-- Opening Marker --
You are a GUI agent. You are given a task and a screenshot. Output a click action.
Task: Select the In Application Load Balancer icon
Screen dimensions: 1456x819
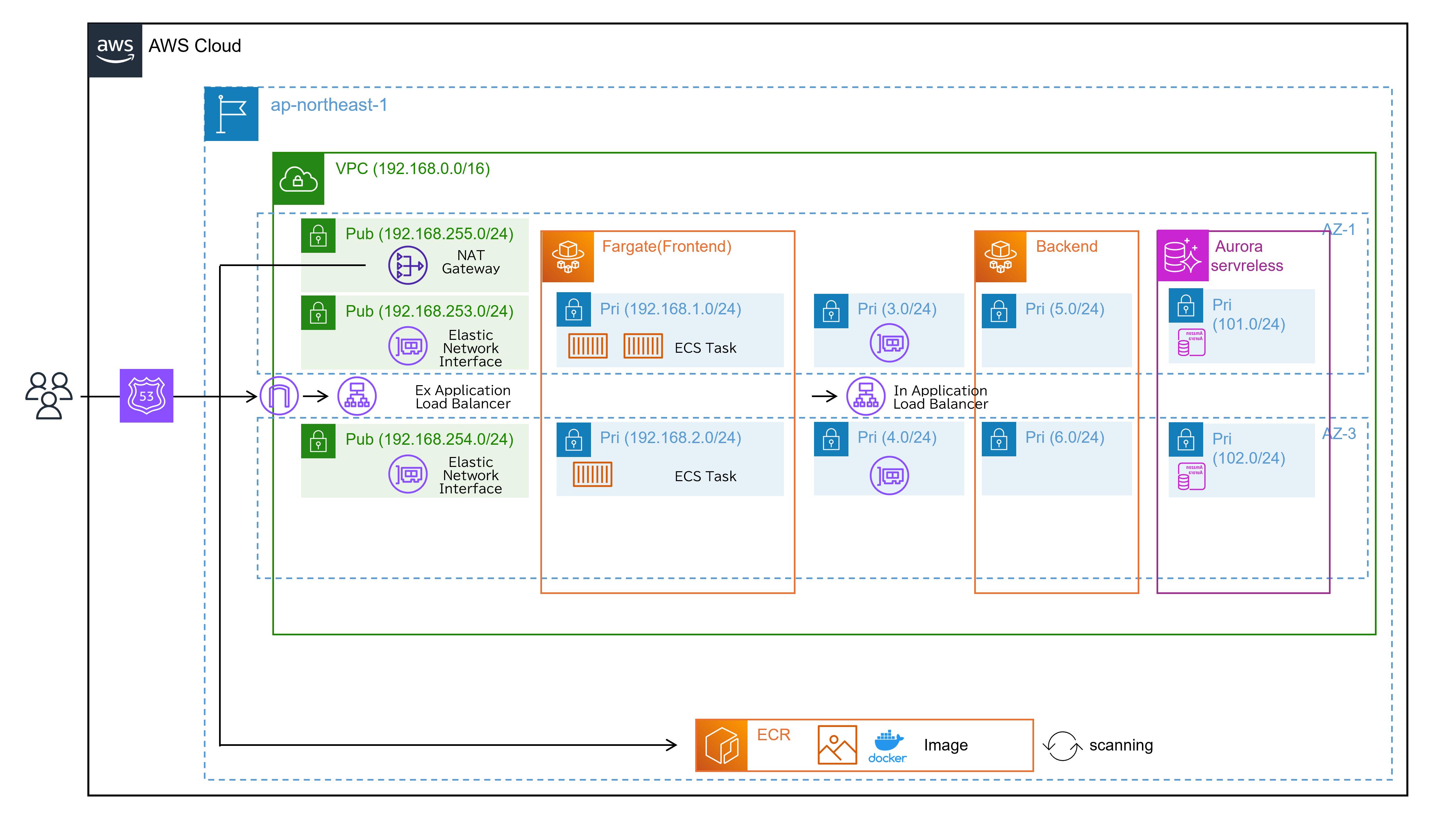click(865, 396)
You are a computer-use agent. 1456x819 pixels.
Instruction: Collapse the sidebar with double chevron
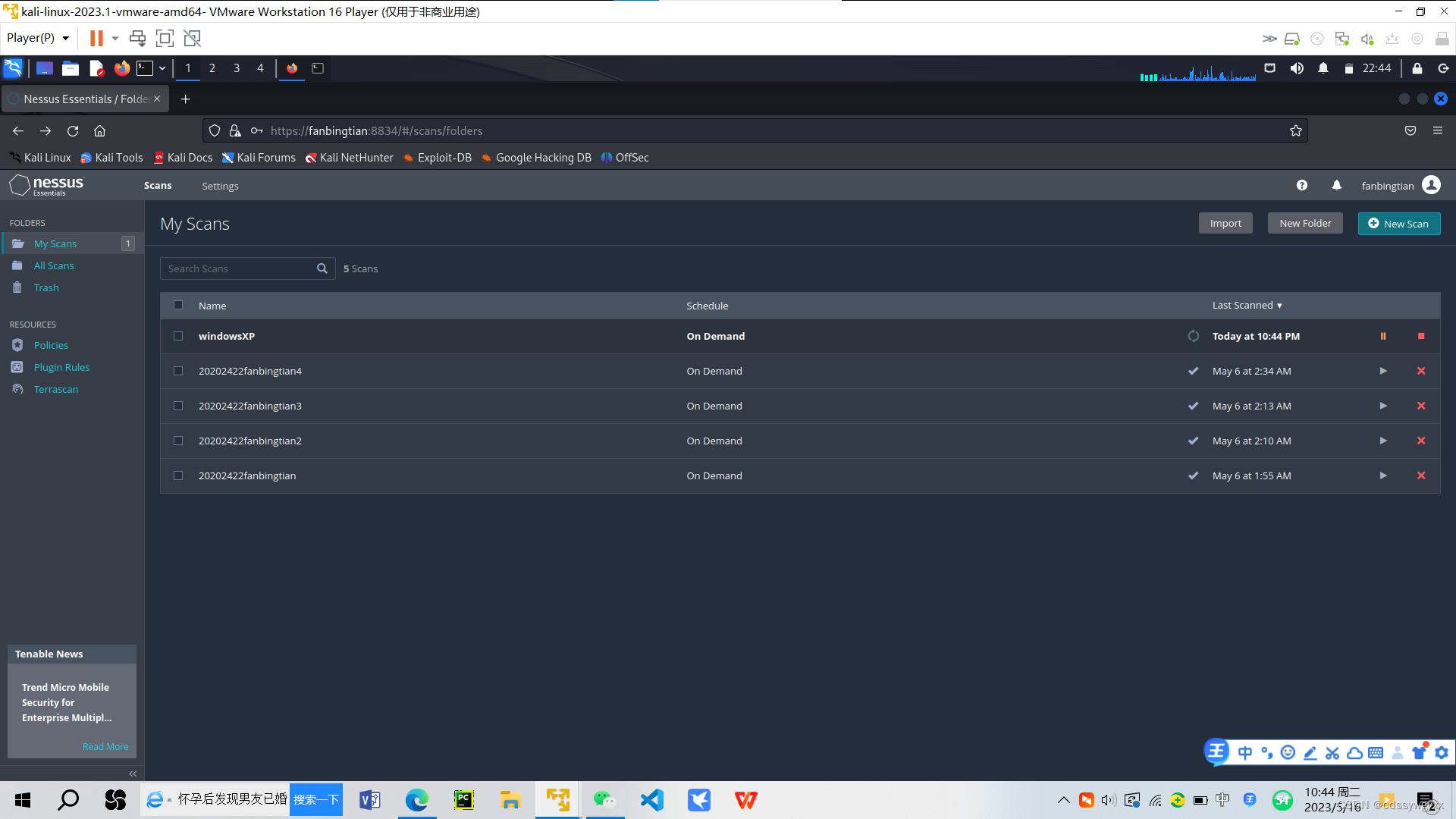tap(133, 774)
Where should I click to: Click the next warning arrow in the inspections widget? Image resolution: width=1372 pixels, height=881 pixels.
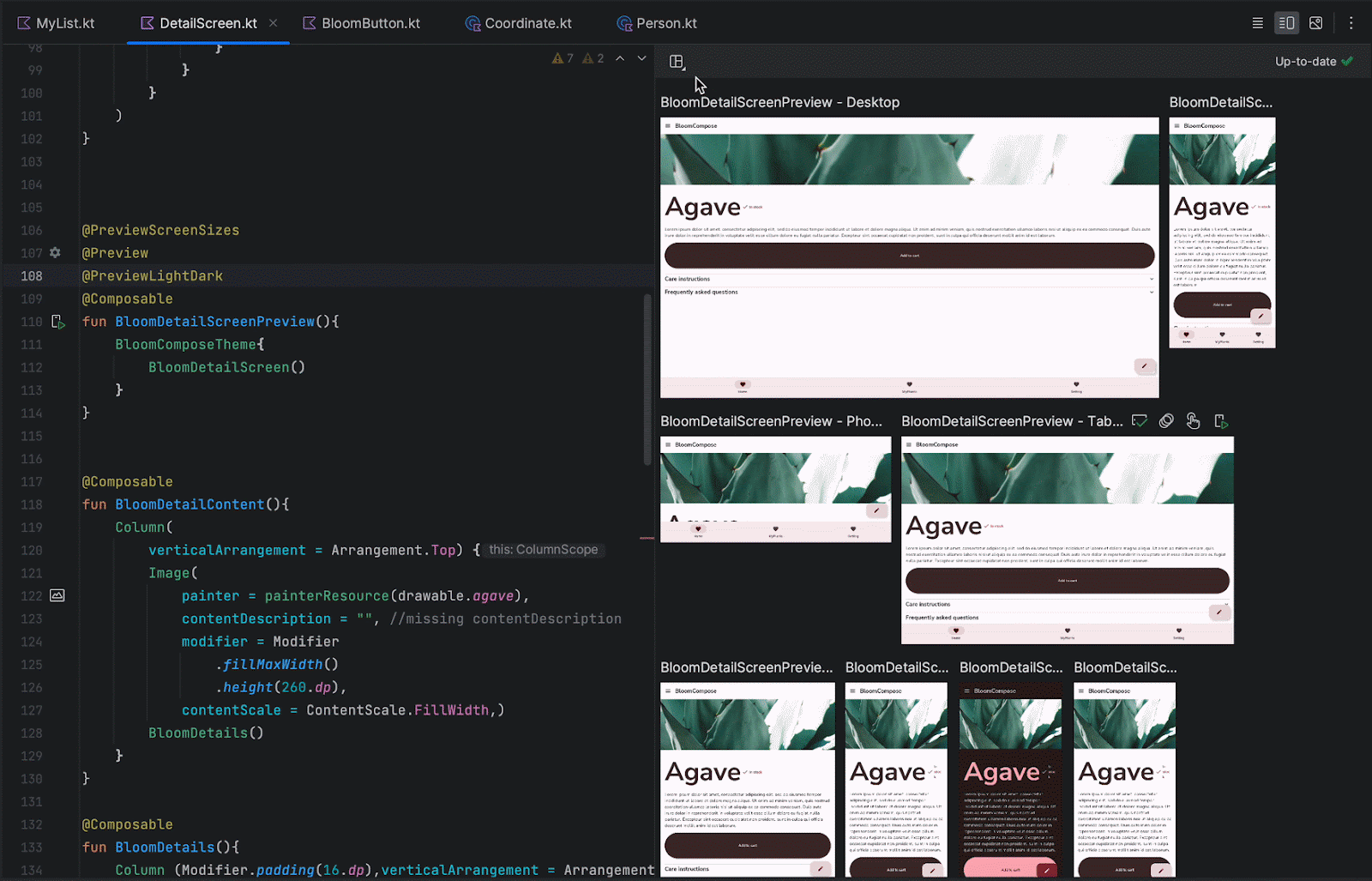point(641,57)

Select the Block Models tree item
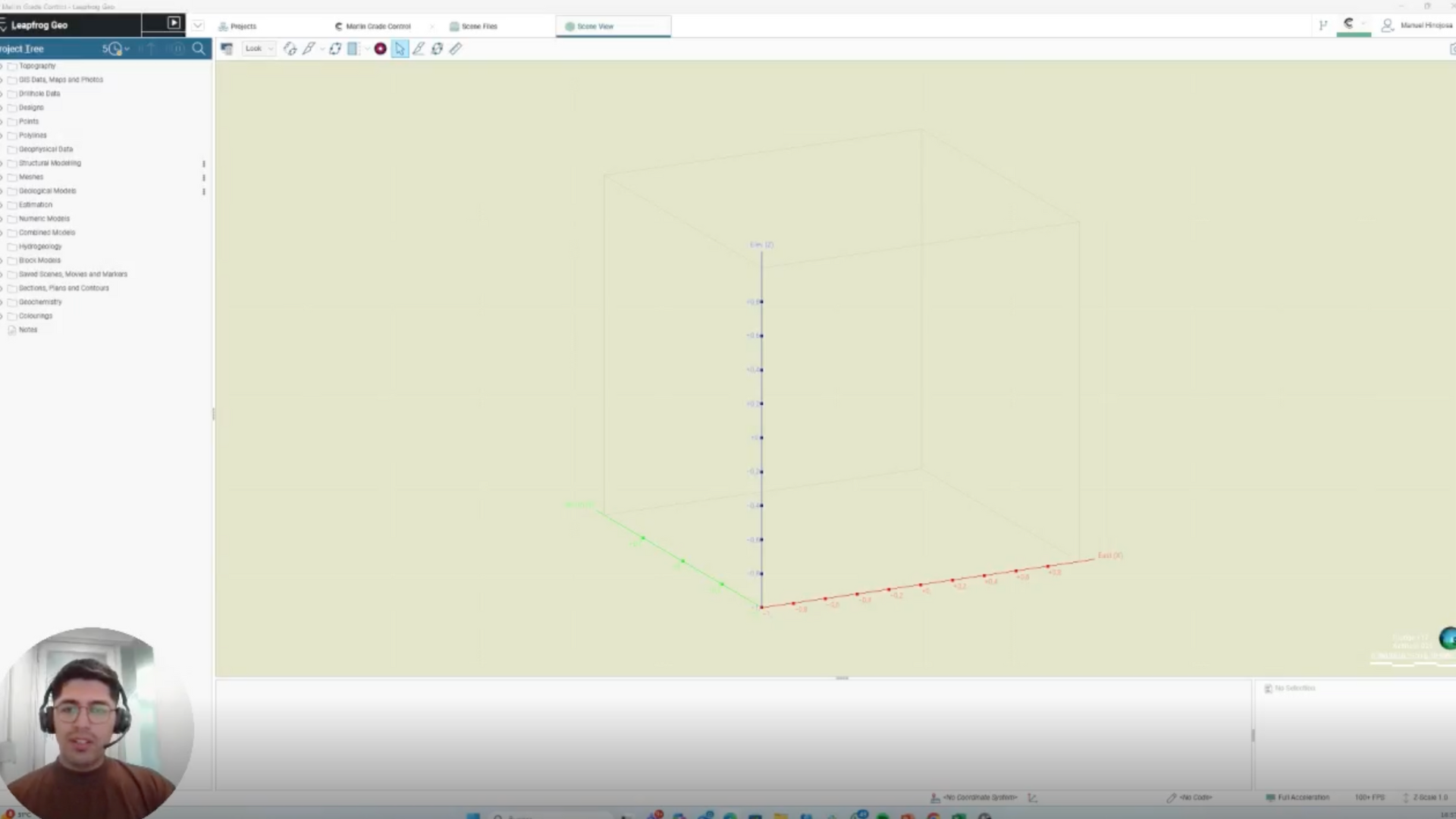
-- Closing Marker --
WHAT YOU NEED TO DO
Identify the lines in the entries above that contain "agent", then copy them out.

TASK OUTPUT
You are a GUI agent. You are given a task and a screenshot. Output a click action.
You are a computer-use agent. 1456x819 pixels.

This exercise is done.